SOURCE RECORDS START

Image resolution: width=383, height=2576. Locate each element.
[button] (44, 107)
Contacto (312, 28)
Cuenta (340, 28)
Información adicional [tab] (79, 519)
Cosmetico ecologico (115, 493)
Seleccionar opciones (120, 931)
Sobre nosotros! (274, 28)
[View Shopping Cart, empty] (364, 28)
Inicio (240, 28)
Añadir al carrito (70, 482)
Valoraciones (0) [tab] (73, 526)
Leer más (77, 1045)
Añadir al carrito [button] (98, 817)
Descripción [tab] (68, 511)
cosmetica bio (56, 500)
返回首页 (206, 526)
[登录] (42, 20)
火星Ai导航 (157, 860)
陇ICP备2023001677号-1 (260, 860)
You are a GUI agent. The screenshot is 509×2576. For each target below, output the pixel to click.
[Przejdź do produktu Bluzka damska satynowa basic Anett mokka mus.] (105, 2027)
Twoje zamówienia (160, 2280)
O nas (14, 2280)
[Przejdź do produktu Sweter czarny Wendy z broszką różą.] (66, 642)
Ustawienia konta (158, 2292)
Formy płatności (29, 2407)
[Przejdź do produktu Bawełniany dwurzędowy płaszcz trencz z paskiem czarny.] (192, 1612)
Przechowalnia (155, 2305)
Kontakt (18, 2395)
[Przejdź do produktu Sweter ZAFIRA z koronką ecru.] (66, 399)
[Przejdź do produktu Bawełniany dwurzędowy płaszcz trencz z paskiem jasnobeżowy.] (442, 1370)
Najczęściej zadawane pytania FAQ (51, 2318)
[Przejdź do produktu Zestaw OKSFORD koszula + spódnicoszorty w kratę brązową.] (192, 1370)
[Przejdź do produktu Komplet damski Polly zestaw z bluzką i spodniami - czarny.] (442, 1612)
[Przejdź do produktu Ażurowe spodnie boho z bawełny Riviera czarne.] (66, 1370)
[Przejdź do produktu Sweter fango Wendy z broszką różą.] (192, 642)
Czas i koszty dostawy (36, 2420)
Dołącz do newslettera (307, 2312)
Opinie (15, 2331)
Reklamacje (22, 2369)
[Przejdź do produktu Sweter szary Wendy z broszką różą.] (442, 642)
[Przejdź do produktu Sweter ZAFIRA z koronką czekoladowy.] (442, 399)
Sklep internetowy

SOURCE RECORDS END

=== ASSIGNED TASK ===
Retype, exactly as written, everything from the first line of the data above through the line containing "Sobre nosotros! (274, 28)". Nothing else should appear.

=== OUTPUT ===
Image resolution: width=383, height=2576. Locate each element.
[button] (44, 107)
Contacto (312, 28)
Cuenta (340, 28)
Información adicional [tab] (79, 519)
Cosmetico ecologico (115, 493)
Seleccionar opciones (120, 931)
Sobre nosotros! (274, 28)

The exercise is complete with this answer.